START Material to process

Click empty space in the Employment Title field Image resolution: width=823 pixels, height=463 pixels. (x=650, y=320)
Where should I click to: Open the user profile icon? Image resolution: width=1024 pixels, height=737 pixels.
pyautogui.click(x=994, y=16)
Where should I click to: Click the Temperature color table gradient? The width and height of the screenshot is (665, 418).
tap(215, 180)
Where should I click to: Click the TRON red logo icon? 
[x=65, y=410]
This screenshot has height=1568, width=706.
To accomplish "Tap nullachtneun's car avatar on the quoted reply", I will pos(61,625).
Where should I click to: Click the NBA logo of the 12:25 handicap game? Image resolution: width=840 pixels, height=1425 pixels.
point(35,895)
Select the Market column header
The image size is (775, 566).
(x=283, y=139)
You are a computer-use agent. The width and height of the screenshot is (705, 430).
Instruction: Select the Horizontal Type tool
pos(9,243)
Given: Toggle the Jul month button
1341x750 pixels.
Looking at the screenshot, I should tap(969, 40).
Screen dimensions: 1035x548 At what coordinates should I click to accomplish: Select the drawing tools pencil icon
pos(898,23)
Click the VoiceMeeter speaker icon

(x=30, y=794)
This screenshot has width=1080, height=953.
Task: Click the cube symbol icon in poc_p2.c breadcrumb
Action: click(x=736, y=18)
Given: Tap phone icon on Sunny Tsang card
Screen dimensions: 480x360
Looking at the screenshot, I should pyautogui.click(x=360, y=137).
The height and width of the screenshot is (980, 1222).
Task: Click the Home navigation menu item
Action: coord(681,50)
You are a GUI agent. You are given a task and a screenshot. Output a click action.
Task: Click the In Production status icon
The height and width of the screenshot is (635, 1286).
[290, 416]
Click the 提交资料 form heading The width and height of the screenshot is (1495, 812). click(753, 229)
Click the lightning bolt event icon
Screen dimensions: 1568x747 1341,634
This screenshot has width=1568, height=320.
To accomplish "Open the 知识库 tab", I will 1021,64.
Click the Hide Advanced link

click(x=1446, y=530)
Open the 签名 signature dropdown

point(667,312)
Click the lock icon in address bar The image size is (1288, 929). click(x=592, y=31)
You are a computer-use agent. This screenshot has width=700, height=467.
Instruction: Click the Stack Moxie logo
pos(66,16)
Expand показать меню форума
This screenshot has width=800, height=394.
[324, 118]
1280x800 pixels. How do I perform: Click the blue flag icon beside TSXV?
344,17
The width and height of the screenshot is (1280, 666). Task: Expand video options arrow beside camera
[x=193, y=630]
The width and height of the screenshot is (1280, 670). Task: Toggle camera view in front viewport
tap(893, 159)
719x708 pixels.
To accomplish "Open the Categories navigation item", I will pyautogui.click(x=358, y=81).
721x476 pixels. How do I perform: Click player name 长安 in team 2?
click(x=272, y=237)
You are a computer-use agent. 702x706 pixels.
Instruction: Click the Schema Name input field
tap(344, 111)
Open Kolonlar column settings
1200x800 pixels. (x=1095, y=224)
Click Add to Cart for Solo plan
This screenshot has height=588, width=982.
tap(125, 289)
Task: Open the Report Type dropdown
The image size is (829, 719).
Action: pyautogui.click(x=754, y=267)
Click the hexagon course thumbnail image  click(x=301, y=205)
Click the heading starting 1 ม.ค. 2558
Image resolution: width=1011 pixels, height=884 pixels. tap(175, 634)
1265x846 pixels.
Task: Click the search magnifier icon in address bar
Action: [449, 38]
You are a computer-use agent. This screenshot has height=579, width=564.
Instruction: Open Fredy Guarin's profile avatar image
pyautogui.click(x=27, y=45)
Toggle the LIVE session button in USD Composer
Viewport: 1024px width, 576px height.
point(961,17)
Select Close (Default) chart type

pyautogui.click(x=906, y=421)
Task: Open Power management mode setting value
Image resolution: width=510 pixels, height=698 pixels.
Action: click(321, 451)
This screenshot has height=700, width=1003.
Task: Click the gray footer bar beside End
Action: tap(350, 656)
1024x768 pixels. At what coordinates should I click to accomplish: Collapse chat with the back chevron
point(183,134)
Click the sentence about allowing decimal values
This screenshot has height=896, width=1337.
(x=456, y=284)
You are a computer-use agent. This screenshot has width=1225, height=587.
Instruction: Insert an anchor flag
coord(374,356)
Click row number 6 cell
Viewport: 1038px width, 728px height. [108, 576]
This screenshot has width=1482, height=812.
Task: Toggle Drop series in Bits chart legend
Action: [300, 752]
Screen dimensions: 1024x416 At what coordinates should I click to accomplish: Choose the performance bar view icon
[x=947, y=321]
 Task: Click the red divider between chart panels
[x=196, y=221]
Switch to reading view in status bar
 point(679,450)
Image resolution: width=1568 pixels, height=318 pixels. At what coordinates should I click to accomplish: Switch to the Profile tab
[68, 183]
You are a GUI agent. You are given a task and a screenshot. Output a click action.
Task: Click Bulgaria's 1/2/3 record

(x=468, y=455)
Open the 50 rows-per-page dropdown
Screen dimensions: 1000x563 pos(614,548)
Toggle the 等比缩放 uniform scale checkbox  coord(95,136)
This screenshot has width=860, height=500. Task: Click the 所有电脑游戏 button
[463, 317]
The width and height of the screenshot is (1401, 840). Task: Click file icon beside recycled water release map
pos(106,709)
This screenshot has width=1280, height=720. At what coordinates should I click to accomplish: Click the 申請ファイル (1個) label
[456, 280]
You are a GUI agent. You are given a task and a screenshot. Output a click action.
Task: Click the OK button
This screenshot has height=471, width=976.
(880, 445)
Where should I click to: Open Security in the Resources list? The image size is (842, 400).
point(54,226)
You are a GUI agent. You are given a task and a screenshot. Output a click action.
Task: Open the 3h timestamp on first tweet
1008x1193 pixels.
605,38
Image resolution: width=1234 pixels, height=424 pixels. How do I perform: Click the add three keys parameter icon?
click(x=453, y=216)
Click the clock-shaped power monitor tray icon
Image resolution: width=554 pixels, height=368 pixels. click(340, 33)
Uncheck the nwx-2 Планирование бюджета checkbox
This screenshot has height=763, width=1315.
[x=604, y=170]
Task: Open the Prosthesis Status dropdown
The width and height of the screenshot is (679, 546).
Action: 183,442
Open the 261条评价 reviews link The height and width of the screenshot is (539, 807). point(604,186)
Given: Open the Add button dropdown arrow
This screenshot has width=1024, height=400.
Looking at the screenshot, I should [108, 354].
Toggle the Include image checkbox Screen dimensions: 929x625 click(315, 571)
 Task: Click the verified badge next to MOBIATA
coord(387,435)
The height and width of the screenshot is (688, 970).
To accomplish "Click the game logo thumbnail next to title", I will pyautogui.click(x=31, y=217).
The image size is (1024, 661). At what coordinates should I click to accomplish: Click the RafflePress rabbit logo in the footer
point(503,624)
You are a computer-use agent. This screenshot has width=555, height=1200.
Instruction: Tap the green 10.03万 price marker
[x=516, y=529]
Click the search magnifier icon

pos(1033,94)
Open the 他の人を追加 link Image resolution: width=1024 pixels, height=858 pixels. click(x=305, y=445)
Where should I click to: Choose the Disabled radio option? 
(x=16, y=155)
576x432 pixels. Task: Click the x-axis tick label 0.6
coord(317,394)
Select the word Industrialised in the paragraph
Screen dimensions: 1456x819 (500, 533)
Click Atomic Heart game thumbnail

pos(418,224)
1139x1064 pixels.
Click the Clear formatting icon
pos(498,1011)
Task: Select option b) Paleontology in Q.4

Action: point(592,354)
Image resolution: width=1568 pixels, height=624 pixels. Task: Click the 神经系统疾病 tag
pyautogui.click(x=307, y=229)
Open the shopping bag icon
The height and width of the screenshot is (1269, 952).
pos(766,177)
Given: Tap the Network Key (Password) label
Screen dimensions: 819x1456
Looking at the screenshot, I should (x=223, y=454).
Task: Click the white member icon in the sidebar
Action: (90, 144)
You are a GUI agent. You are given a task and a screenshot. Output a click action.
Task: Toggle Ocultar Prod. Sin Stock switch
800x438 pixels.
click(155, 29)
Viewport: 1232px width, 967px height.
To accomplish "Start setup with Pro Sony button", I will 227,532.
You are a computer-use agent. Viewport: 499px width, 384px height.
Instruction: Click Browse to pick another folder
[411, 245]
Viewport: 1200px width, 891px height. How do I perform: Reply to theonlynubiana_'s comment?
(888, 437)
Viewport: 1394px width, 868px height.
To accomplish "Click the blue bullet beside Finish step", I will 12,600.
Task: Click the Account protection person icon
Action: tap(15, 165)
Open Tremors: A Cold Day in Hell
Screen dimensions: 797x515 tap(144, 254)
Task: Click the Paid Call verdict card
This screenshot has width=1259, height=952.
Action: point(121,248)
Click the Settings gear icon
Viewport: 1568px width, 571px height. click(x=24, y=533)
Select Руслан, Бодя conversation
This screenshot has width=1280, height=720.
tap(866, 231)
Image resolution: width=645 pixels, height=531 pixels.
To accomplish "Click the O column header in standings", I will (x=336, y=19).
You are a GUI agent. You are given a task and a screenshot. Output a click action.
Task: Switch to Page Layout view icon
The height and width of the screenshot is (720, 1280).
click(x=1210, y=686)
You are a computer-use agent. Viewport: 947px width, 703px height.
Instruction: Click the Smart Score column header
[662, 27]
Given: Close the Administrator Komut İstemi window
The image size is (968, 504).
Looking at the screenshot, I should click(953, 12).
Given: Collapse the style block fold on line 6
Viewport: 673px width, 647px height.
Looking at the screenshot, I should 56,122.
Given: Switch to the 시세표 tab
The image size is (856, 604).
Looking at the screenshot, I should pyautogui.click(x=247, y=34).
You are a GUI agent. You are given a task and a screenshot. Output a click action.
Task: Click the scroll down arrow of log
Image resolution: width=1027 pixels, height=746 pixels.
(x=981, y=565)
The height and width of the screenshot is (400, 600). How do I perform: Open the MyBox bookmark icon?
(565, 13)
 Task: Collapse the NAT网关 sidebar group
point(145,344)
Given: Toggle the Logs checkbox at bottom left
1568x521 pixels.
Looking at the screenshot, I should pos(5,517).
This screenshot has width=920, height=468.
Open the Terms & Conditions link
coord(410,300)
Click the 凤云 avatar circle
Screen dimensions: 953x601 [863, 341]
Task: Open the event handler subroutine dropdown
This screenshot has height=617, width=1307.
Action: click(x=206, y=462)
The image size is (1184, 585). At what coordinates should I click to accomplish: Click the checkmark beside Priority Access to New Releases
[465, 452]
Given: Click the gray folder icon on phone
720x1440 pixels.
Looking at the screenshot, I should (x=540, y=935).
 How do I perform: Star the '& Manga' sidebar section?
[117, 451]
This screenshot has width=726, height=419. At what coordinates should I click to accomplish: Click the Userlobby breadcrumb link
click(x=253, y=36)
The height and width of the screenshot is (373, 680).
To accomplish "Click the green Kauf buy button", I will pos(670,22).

END Material to process

■ Task goal ■
Each line holding "checkbox" in the records should be copied out.

■ Exercise response ■
Toggle the 等比缩放 uniform scale checkbox  coord(95,136)
Uncheck the nwx-2 Планирование бюджета checkbox
Toggle the Include image checkbox Screen dimensions: 929x625 click(315, 571)
Given: Toggle the Logs checkbox at bottom left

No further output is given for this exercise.